### [DATA FOR ANALYSIS]
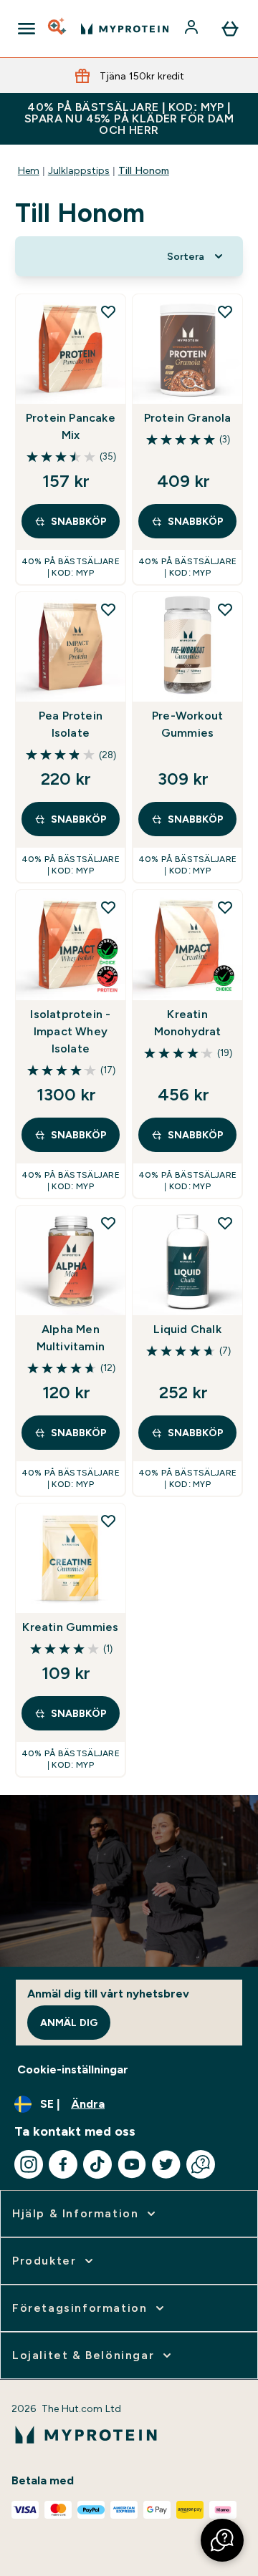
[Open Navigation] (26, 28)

==

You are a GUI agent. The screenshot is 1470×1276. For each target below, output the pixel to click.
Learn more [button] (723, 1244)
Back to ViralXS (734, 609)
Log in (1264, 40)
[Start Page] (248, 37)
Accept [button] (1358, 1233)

### [PROBLEM TO WORK ON]
Please reproduce the lines from the line with "You are a GUI" to the line with "Accept [button] (1358, 1233)", both ends included, exactly as they appear above.

### [ANSWER BOX]
You are a GUI agent. The screenshot is 1470×1276. For each target below, output the pixel to click.
Learn more [button] (723, 1244)
Back to ViralXS (734, 609)
Log in (1264, 40)
[Start Page] (248, 37)
Accept [button] (1358, 1233)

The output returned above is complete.